Question

an arithmetic sequence has a common difference of 2, and contains the value 86 at some point in the sequence. which of the following recursive formulas could represent this sequence?
a. $a_n = a_{n-1} + 2, a_1 = 1$
b. $a_n = a_{n-1} + 1, a_1 = 2$
c. $a_n = a_{n-1} + 2, a_1 = 2$
d. $a_n = a_{n-1} + 1, a_1 = 1$

Explanation:

Step1: Eliminate wrong common difference

First, we know the common difference is 2. Options B and D have a common difference of 1, so we can eliminate them.

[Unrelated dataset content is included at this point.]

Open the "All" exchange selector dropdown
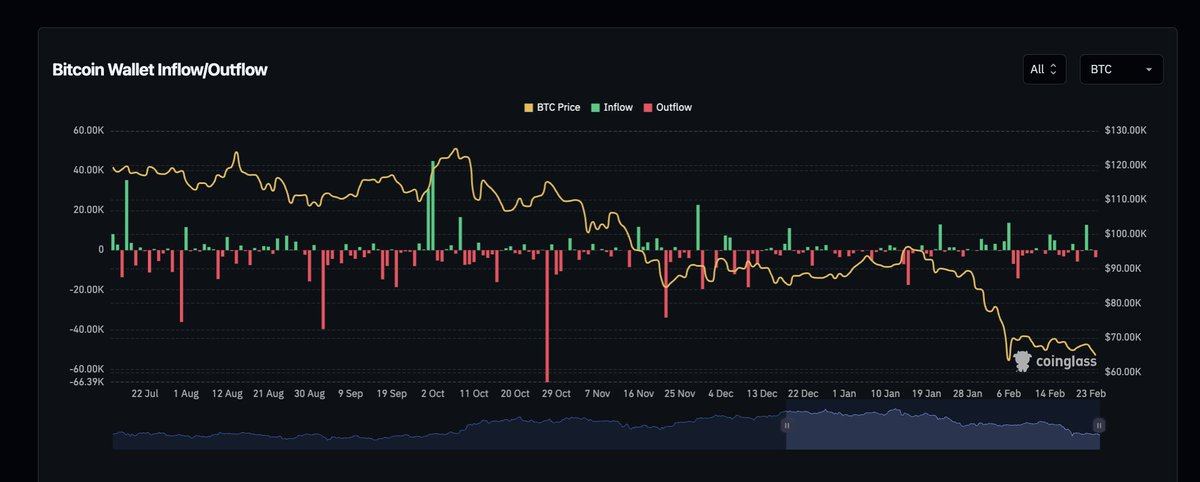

Step2: General term for valid options

The general term of an arithmetic sequence is $a_n = a_1 + (n-1)d$, where $d=2$.
For Option A: $a_1=1$, so $a_n = 1 + 2(n-1) = 2n - 1$. Set $2n - 1 = 86$, solve for $n$:
$2n = 87$
$n = \frac{87}{2} = 43.5$
$n$ must be a positive integer, so 86 is not in this sequence.

Step3: Check remaining option

For Option C: $a_1=2$, so $a_n = 2 + 2(n-1) = 2n$. Set $2n = 86$, solve for $n$:
$n = \frac{86}{2} = 43$
$n=43$ is a positive integer, so 86 is the 43rd term of this sequence.

Answer:

C. $a_n = a_{n-1} + 2, a_1 = 2$